In the spring of 1929, Tokunaga presented an early manuscript to Hayashi, an acquaintance who was glad to assist the writing career of a truly working-class author. Hayashi was distressed about the writing style of the work, which resembled that of a popular magazine, but Tokunaga responded with the concern that proletarian readers would be unable to understand a work written in a more literary style. Hayashi nevertheless suggested Tokunaga rewrite the book, loaning him a copy of a Japanese translation of Fyodor Gladkov's 1925 novel Cement and recommending he follow Gladkov's writing style. Tokunaga admitted to Hayashi a few days later that he had read Cement but would be unable to mimic Gladkov's style.

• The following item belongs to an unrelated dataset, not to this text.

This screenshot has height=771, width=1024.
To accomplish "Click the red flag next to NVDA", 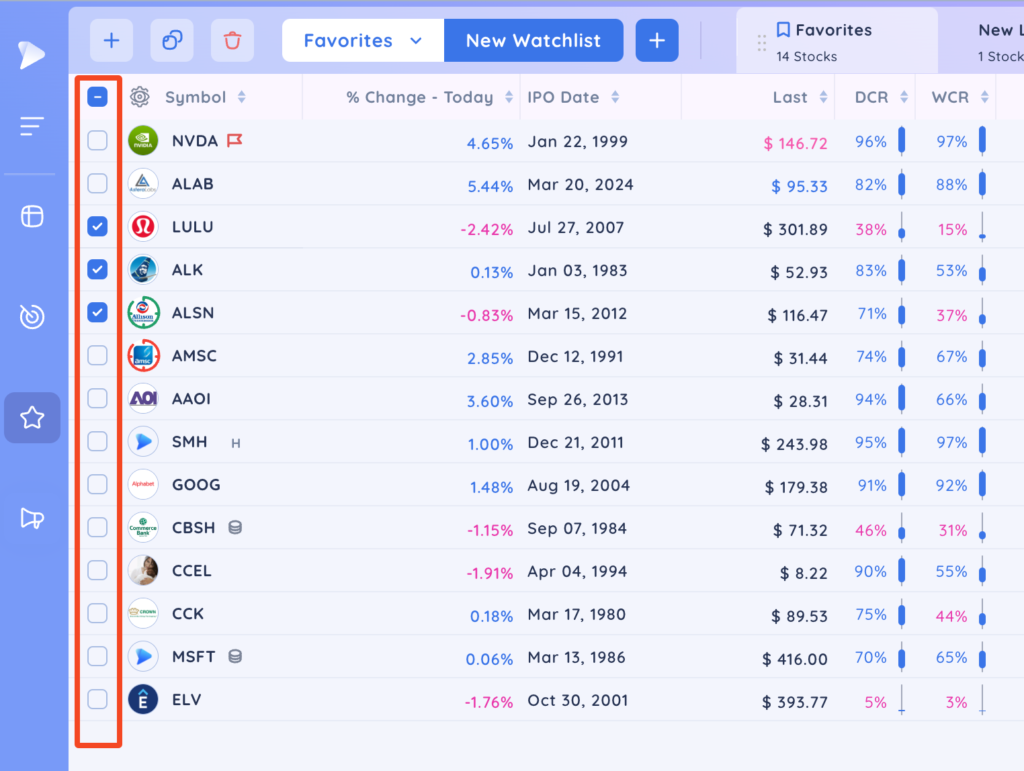I will tap(234, 140).
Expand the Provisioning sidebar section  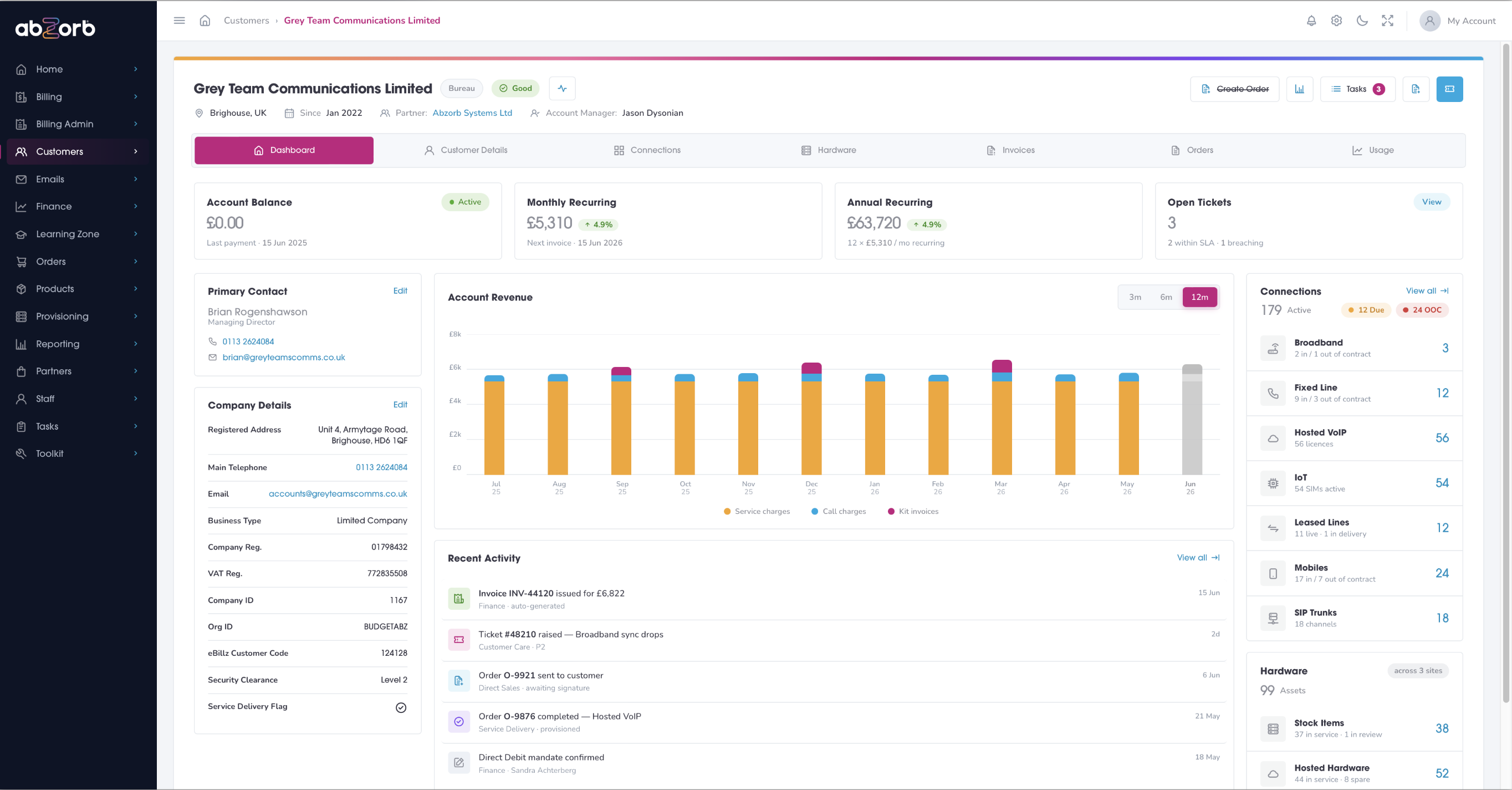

Hayashi offered to rewrite the opening to provide Tokunaga with a model, going on to completely rewrite the first ten or so pages and extensively revise the rest. After Tokunaga presented the completed work to Hayashi, Hayashi recommended it to the publishers of Senki.

== Reception ==
Taiyō no nai Machi was well received on initial publication, selling 40,000 copies and turning Tokunaga into the first writer of the proletarian movement whose book was so successful as to allow him to build a house on the proceeds. Contemporary proletarian writer Shigeharu Nakano praised the work as a rare well-written novel by a member of the working class.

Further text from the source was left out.